Forestry in Sweden 2 - YouTube


----------



## paccity (Jan 22, 2013)

i just don't know what to say.


----------



## 2dogs (Jan 22, 2013)

Sloppy!


----------



## Samlock (Jan 22, 2013)

The guy is a farmer, not a logger, managing his own land. That is, removing the sheltering aspens from over a young spruce stand.

The vid has been around here before. I still don't know what he is doing and why. A Gyro Gearloose type of a guy, I think, likes to do things his own way.

Scandinavians tend to choose short bars. I've noticed that Americans like to pick the longest bar an each saw might possibly handle. On this side of the pond people rather sell it short. I believe the truth is somewhere in between. I myself have a 15'' bar mounted on my 346. Quite optimal for the small timber I use it for.


----------



## paccity (Jan 22, 2013)

i don't mind trying some thing diff when i have the time to do it. mostly out of curiosity. but i thought the guy was doing a carving of some sort. but even with the shorter bar on that tree it could have been done with a lot less dinkin around.


----------



## saxono3 (Jan 22, 2013)

Sloppy stump, took twice as long as it had to. Open face notch, bore in behind the hinge, cut to the back when your bar pops out the other side put a wedge in. Release the back and give the wedge a whack and she's gone. For large trees when the bar reaches the back go around and finish your cut to the hinge. That way your never cutting the same wood twice, under or over cutting I mean. I use a 20 in. bar for pretty much every thing but the very biggest trees I encounter. The tree he was cutting was small.


----------



## slowp (Jan 22, 2013)

Samlock said:


> Scandinavians tend to choose short bars. I've noticed that Americans like to pick the longest bar an each saw might possibly handle. On this side of the pond people rather sell it short. I believe the truth is somewhere in between. I myself have a 15'' bar mounted on my 346. Quite optimal for the small timber I use it for.



In our country there is a difference. If you work on flat ground, you can work from either side of the tree.
In our part of the woods, the machines are doing the cutting on the flat ground or flattish ground. Fallers get the steep ground, where it isn't always possible to work from more than one side--easily or safely. A longish bar is a safety and efficiency thing.


----------



## ft. churchill (Jan 22, 2013)

Alot of time wasted and fooling around when three simple cuts would have fallen that tree. Also look at the kickback danger he exposed himself to as well as prolonging his time near the base of a pratially cut tree. More chances of widowmaker falling. Also noted how his "fancy pants" cut did not control the tree well on the way down and it twisted and kicked pretty good.


----------



## rwoods (Jan 22, 2013)

As noted by others - way too much time at the stump of a partially cut tree - at least for this firewood hack. Also those two piece sloping face cuts that leave a chin can spell trouble - don't embarass me by asking me how I know. :msp_smile: Ron


----------



## madhatte (Jan 22, 2013)

I wonder what's up with all that back-barring and getting punched in the junk by the saw when that 346 had a perfectly usable dawg on it? Seems like an awful lot of work to me. Pretty sure I said the same thing the last time this video made the rounds. Also: what's up with not looking up? Also also: what a jack-strawed mess at the end! 

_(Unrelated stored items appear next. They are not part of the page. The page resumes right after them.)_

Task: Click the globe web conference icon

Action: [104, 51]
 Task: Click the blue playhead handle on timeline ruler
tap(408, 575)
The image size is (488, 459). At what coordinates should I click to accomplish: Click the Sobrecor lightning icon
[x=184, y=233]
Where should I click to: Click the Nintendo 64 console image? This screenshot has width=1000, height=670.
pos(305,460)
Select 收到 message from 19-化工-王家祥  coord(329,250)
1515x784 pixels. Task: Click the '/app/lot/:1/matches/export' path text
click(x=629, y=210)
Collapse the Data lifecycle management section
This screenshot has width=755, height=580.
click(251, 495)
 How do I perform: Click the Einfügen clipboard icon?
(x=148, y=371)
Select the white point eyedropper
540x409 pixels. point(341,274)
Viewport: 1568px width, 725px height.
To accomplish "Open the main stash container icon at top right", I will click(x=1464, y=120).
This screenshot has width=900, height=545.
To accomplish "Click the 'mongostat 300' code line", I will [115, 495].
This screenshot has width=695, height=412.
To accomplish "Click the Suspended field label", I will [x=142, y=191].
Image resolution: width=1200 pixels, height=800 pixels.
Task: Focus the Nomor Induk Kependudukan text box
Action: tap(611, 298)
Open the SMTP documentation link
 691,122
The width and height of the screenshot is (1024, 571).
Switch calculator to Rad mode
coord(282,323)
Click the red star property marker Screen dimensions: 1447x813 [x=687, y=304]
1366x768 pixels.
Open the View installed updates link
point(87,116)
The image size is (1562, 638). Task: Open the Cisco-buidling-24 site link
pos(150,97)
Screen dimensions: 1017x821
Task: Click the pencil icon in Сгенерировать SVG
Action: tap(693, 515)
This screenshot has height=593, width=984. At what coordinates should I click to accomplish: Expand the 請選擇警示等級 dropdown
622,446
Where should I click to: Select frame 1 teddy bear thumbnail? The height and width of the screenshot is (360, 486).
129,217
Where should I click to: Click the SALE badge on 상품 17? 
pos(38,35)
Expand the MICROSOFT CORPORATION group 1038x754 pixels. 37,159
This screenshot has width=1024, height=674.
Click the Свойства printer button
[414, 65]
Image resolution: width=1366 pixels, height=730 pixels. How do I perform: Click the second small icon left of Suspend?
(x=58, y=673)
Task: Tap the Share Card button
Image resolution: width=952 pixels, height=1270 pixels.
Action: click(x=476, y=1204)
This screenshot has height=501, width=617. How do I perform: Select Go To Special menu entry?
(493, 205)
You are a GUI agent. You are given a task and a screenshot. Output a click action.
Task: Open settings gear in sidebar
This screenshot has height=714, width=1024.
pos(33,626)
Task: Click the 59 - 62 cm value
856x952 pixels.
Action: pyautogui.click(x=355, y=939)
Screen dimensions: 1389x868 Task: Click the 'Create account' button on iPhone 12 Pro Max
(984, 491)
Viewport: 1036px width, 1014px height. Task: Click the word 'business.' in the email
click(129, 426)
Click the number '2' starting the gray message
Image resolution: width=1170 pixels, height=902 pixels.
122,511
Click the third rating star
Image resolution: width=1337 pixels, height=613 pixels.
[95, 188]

Ain't sayin' what they're doing doesn't work (for whatever it is their management goals are), just sayin' that we sure don't do things like that around here.


----------



## rwoods (Jan 22, 2013)

madhatte said:


> ... Also also: *what a jack-strawed mess at the end!*
> 
> Ain't sayin' what they're doing doesn't work (for whatever it is their management goals are), just sayin' that we sure don't do things like that around here.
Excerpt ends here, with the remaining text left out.